Echoing the results of a similar Ovum survey The Critical Role for Cloud in the Transformation of Retail Banks,last year, our results show that cloud is no longer just about cost reduction, as 50 per cent of respondents see cloud as a means to adopt new technology, and 34 per cent reported the ability to add new business functionality more quickly as a top benefit. This is a very encouraging sign that banks are seeing the adoption of cloud technology as a means to support the delivery of new products and services.

That is not to say that the long term cost benefits of cloud services are any less important. In fact the highest scoring benefit sought from the cloud, at 58 per cent of respondents, is to reduce overall IT costs. Not at all surprising given the profitability hit banks have taken post financial crisis, cost-savings are an obvious driver of a cloud-based IT strategy.

The top reported barriers to adopting cloud services are concerns over data security (55 per cent) and reliability and availability (47 per cent), which are common challenges for financial institutions that are used to managing and maintaining their own IT. This highlights the need for cloud providers to do more to demonstrate to the industry the robustness of their security controls and availability metrics, as paradoxically we may find that security and reliability is a benefit rather than a barrier to cloud.

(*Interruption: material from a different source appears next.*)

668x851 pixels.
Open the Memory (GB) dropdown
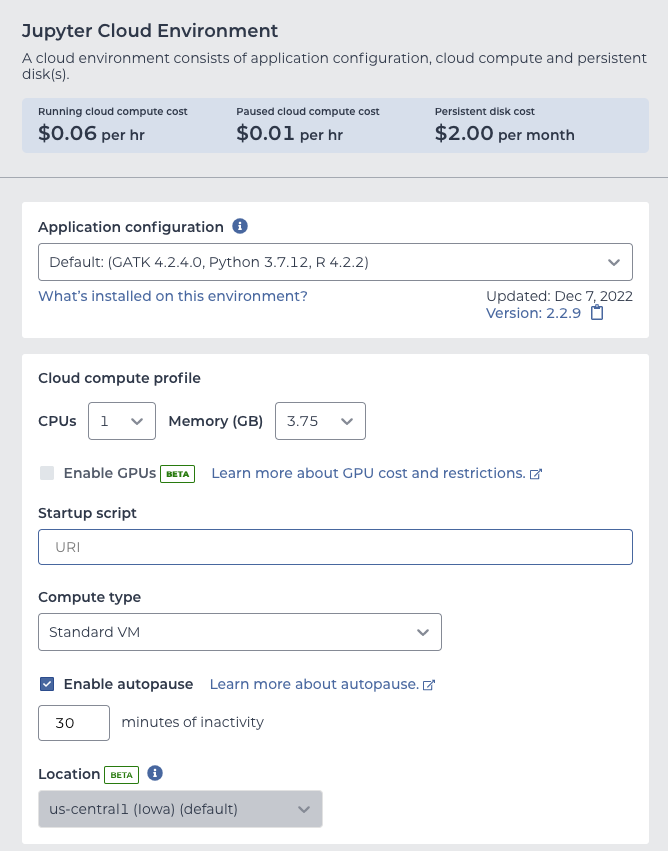[320, 421]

Concern over regulatory compliance is another top factor against cloud banking, cited by 45 per cent of respondents. This is no surprise in such a heavily regulated sector, and there is no quick fix, but when talking to lawyers in this space, the feeling is that with a high level of due diligence on the on the banks’ part, and a transparent and collaborative approach on the cloud provider’s part, a solution could be found that meets all parties’ needs, including those of the regulator.

In response to this, we see cloud software vendors, their platform partners and industry organisations are working closely to address security concerns. Co-ordinated efforts such as the Cloud Security Alliance and its Cloud Controls Matrix have set out security principles for cloud vendors and assist prospective customers in assessing security risk at individual cloud providers. Cloud providers themselves are investing heavily in compliance and security expertise to the extent that many observers argue that a well-implemented migration to the cloud can result in higher levels of security than an in-house system, as well as access to real-time reporting mechanisms that are often superior, too.

As the industry continues to warm up to cloud banking, we will see the same issues raised and discussed again and again. And rightly so: the only way to support the banking industry in any leap in technology and faith is by addressing issues and challenges openly until all parties are convinced of its viability.

However, while clear challenges remain to more rapid adoption of cloud-based technology in banking, it is clear that change is happening. Already, analysts at Gartner predict that by 2016, more than 60 per cent of global banks will process the majority of their transactions in the cloud. Many are already moving less sensitive functions there and developing strategies to enable them to capture the benefit of cloud-based systems for their core operations.